Regular conditional distribution (textbook form). A family of measures
μ_rcd : Ω → Measure S is a regular conditional distribution for X given the
sub-σ-algebra 𝒢 under P if:
(1) for every measurable A ⊆ S, the map ω ↦ μ_rcd ω A is a version of
P(X ∈ A | 𝒢), and
(2) for P-a.e. ω, the map A ↦ μ_rcd ω A is a probability measure.

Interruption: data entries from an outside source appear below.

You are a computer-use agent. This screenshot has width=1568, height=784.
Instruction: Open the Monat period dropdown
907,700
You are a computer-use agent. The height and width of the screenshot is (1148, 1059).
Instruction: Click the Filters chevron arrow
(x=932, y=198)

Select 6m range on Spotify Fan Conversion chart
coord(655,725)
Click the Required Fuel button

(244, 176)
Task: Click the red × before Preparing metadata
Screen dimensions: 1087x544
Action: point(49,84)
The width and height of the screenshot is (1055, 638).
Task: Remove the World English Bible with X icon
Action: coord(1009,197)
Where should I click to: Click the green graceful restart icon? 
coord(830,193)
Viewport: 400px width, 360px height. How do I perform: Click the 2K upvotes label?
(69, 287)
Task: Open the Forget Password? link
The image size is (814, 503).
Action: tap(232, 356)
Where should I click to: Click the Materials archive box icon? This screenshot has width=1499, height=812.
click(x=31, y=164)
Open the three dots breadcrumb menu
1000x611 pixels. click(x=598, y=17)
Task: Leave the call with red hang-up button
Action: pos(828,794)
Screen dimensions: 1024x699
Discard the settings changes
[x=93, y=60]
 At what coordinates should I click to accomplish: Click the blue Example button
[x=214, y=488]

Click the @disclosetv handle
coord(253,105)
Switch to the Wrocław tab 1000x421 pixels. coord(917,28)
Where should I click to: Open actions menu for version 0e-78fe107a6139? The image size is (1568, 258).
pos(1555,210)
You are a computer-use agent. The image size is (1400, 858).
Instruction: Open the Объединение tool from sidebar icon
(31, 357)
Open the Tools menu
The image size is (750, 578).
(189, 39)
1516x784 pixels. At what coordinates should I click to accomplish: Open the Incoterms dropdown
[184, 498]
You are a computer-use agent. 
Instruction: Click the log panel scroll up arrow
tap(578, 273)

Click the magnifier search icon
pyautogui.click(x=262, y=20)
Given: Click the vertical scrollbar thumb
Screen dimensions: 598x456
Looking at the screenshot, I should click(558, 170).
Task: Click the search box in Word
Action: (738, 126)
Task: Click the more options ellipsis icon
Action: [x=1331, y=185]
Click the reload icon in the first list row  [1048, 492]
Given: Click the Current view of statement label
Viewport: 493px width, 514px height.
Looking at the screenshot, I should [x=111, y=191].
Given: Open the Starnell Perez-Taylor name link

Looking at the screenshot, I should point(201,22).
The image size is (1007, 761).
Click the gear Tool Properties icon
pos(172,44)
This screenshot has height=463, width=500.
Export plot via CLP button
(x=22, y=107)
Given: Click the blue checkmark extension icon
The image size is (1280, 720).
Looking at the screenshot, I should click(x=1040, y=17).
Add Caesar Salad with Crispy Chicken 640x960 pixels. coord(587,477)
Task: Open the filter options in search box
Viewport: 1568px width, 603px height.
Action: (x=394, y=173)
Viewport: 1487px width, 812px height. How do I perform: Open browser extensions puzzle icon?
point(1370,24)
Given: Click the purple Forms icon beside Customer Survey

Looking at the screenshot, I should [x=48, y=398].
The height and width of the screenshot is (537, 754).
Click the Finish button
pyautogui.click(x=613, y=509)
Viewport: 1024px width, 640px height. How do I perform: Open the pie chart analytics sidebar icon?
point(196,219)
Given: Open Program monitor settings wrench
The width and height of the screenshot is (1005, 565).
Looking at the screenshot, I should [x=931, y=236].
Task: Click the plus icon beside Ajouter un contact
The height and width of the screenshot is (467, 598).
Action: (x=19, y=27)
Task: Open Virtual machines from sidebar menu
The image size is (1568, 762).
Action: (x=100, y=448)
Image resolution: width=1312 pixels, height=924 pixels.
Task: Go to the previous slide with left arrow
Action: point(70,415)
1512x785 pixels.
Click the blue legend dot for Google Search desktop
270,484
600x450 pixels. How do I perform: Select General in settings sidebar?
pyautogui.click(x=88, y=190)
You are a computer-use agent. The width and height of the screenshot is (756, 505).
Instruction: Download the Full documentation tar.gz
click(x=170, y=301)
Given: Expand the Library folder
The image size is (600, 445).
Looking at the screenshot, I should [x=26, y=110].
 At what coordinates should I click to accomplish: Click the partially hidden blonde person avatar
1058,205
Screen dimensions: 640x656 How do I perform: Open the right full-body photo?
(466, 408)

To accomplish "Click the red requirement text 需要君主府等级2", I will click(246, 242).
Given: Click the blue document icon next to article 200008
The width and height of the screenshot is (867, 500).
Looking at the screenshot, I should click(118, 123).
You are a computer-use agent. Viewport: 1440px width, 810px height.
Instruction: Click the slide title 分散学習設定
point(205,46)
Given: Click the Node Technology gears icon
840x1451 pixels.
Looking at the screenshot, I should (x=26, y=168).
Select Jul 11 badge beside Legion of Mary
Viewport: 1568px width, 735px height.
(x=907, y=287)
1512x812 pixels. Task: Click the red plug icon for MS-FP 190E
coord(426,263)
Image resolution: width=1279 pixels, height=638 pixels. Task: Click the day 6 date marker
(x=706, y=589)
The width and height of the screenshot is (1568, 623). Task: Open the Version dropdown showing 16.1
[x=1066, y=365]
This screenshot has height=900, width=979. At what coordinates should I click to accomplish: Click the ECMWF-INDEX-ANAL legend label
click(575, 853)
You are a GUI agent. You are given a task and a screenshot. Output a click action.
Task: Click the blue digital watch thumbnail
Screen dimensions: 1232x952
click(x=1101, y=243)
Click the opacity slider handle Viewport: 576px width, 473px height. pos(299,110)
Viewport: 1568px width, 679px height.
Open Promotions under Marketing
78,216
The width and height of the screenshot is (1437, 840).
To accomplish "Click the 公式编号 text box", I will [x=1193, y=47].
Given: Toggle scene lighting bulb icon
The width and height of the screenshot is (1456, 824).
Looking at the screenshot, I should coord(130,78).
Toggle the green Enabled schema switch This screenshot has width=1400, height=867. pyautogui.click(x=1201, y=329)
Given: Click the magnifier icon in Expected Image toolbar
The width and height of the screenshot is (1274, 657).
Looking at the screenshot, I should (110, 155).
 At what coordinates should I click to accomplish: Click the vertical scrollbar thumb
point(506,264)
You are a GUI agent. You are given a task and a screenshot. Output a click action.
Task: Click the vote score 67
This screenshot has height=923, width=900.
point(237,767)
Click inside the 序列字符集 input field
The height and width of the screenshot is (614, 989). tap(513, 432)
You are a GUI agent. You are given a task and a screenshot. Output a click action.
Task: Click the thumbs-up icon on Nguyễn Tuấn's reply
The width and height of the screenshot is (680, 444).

- ae_isProbabilityMeasure : ∀ᵐ (ω : Ω) ∂P, MeasureTheory.IsProbabilityMeasure (μ_rcd ω)
Instances For
Regular conditional distribution (kernel form). A Markov kernel
κ : Kernel β Ω is a regular conditional distribution of Y : α → Ω given
X : α → β under μ if for every measurable s ⊆ Ω, the function
a ↦ κ (X a) s is a version of the conditional probability
μ(Y ∈ s | σ(X)).
- isMarkovKernel : IsMarkovKernel κ
Instances For
When Ω is a standard Borel space, Mathlib's condDistrib Y X μ is a
regular conditional distribution of Y given X under μ. This packages
condDistrib_ae_eq_condExp together with the Markov-kernel property.